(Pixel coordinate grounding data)

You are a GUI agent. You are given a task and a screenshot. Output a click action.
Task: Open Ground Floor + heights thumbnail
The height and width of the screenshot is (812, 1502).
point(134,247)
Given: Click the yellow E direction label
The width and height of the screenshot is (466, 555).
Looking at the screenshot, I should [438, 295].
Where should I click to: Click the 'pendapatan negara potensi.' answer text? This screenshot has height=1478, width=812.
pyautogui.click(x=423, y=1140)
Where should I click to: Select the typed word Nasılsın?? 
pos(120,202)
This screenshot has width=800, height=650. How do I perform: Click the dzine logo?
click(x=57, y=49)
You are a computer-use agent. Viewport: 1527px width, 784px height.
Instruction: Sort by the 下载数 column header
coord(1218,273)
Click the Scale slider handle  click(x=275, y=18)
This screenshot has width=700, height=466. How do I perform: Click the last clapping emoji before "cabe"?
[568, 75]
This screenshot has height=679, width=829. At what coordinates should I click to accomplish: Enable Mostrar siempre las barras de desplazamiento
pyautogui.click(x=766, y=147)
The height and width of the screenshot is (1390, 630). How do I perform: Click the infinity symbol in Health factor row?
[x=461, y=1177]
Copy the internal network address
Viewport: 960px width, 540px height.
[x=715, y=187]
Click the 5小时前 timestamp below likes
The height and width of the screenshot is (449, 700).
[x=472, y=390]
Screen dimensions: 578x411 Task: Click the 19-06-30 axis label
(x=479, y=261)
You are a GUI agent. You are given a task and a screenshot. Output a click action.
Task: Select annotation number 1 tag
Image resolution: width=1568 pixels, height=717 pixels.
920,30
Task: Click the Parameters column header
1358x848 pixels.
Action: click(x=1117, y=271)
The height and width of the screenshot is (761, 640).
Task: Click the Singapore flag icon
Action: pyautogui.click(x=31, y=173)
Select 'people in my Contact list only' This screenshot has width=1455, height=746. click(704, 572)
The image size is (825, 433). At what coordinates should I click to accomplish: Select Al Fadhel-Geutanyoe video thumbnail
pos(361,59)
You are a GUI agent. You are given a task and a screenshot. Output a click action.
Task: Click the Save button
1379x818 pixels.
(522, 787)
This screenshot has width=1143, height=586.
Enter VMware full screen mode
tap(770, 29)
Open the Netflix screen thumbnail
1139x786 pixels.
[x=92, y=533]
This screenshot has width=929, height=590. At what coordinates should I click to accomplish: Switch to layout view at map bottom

§ What needs to be done
Print the data above exactly as it reads.

§ Your response
You are a GUI agent. You are given a task and a screenshot. Output a click action.
Task: Open Ground Floor + heights thumbnail
The height and width of the screenshot is (812, 1502).
point(134,247)
Given: Click the yellow E direction label
The width and height of the screenshot is (466, 555).
Looking at the screenshot, I should [438, 295].
Where should I click to: Click the 'pendapatan negara potensi.' answer text? This screenshot has height=1478, width=812.
pyautogui.click(x=423, y=1140)
Where should I click to: Select the typed word Nasılsın?? 
pos(120,202)
This screenshot has width=800, height=650. How do I perform: Click the dzine logo?
click(x=57, y=49)
You are a computer-use agent. Viewport: 1527px width, 784px height.
Instruction: Sort by the 下载数 column header
coord(1218,273)
Click the Scale slider handle  click(x=275, y=18)
This screenshot has width=700, height=466. How do I perform: Click the last clapping emoji before "cabe"?
[568, 75]
This screenshot has height=679, width=829. At what coordinates should I click to accomplish: Enable Mostrar siempre las barras de desplazamiento
pyautogui.click(x=766, y=147)
The height and width of the screenshot is (1390, 630). How do I perform: Click the infinity symbol in Health factor row?
[x=461, y=1177]
Copy the internal network address
Viewport: 960px width, 540px height.
[x=715, y=187]
Click the 5小时前 timestamp below likes
The height and width of the screenshot is (449, 700).
[x=472, y=390]
Screen dimensions: 578x411 Task: Click the 19-06-30 axis label
(x=479, y=261)
You are a GUI agent. You are given a task and a screenshot. Output a click action.
Task: Select annotation number 1 tag
Image resolution: width=1568 pixels, height=717 pixels.
920,30
Task: Click the Parameters column header
1358x848 pixels.
Action: click(x=1117, y=271)
The height and width of the screenshot is (761, 640).
Task: Click the Singapore flag icon
Action: pyautogui.click(x=31, y=173)
Select 'people in my Contact list only' This screenshot has width=1455, height=746. click(704, 572)
The image size is (825, 433). At what coordinates should I click to accomplish: Select Al Fadhel-Geutanyoe video thumbnail
pos(361,59)
You are a GUI agent. You are given a task and a screenshot. Output a click action.
Task: Click the Save button
1379x818 pixels.
(522, 787)
This screenshot has width=1143, height=586.
Enter VMware full screen mode
tap(770, 29)
Open the Netflix screen thumbnail
1139x786 pixels.
[x=92, y=533]
This screenshot has width=929, height=590. At what coordinates should I click to accomplish: Switch to layout view at map bottom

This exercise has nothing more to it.